More formally, this is a genitive construction in Welsh, and the Welsh genitive is formed by putting two nouns or noun phrases together with the possessor coming second, and only the possessor takes the definite article.
English has two ways of forming the genitive, coming from two different routes. You can say "The cat's mother" or "the mother of the cat". Just remember that in Welsh it is always the second form. Mam y gath = the Mother of the cat. Write out that English form and cross out all but the last "the" and the "of" and you have it.
Of course you might not think that "The North Sea" is a genitive construction at all, but literally in Welsh it is "The Sea of the North". the sea that belongs to the North. So you see it does make sense.

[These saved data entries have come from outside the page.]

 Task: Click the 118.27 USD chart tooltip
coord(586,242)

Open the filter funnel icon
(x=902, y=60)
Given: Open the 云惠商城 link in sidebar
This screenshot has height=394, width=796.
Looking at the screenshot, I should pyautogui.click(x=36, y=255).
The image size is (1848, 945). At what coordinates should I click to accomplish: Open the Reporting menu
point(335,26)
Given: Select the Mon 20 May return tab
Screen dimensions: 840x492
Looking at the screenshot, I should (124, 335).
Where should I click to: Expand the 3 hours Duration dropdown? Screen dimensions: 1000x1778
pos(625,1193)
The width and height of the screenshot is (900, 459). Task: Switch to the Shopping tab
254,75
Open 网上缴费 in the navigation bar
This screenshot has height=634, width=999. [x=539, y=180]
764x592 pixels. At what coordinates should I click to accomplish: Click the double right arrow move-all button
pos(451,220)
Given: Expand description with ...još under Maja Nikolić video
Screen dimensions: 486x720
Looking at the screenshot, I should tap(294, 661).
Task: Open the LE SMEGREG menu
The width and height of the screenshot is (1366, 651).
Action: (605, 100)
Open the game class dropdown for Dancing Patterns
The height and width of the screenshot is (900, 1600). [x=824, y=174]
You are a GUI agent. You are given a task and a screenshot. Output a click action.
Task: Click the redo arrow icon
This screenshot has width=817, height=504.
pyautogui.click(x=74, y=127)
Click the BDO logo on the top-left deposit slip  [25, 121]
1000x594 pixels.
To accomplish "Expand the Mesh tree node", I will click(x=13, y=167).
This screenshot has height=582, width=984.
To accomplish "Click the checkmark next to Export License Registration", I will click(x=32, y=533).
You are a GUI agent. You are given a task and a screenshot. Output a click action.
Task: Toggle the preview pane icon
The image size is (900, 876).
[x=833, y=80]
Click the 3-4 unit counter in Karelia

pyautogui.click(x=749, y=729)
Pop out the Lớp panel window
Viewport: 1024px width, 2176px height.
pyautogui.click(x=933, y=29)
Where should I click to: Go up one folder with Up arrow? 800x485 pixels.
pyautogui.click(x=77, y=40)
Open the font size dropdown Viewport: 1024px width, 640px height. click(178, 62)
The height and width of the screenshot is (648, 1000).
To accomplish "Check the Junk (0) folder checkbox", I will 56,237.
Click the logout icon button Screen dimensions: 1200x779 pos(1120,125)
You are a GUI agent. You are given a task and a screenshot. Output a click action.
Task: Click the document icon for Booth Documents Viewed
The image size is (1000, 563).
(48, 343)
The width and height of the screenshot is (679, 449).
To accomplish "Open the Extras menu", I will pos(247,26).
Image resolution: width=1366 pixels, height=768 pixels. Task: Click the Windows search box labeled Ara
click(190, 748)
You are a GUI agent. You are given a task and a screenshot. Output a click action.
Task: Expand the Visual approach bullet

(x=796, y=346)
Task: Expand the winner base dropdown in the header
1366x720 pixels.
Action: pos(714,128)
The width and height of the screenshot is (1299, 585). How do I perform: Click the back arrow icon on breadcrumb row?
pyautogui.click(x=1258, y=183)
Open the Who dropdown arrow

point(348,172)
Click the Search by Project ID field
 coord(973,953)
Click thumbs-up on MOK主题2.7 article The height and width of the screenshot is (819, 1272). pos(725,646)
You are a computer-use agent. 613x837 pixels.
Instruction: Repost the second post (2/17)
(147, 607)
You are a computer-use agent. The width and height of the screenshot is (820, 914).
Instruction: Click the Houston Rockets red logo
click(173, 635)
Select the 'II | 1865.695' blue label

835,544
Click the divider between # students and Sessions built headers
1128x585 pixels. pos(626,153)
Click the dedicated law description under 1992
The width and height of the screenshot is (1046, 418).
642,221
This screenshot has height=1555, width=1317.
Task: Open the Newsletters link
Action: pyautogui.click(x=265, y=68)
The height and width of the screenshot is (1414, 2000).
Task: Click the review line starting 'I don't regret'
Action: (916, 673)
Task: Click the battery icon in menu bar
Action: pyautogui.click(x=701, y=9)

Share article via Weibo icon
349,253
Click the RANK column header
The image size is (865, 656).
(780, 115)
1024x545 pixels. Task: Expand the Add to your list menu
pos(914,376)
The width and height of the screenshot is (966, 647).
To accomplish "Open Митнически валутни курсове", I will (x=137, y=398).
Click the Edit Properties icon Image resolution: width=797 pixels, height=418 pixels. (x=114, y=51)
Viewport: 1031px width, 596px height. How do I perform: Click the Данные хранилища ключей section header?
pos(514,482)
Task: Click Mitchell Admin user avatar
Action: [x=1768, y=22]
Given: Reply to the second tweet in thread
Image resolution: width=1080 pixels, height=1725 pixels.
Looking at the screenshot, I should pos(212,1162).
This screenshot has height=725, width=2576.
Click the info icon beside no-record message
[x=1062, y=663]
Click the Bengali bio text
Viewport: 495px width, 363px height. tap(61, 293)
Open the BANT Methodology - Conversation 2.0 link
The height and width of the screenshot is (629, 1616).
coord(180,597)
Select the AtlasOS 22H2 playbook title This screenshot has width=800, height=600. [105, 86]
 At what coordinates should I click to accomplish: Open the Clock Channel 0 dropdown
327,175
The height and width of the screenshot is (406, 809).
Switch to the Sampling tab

I don't quite agree with it but I do understand from your position that say this. What I mean is quite straight forward - that is "Dw i" - I "ddim" - not / do not "yn" - in / is "hoffi" - like / liking "Mor" - sea "y" - the "Gogledd" - North. Therefore I say "I do not like sea the north" or "north the sea" vice versa. Come to this point, I nearly want to give up, not to continue anymore.... serious. Quite tough
A word for word translation?
Dw (Am) i (I) ddim (not) yn (in) hoffi (liking) Môr (Sea) y (the) Gogledd (North)
Don't worry about feeling frustrated. Celtic languages can be a bit funny if you're new to them. I see you're already an experienced language learner (I'm impressed!), so I'm sure you can get to grips with Welsh too. I'm happy to help if you've got questions.
How about you take a little rest and come back to Welsh in a day or two after you've had a break?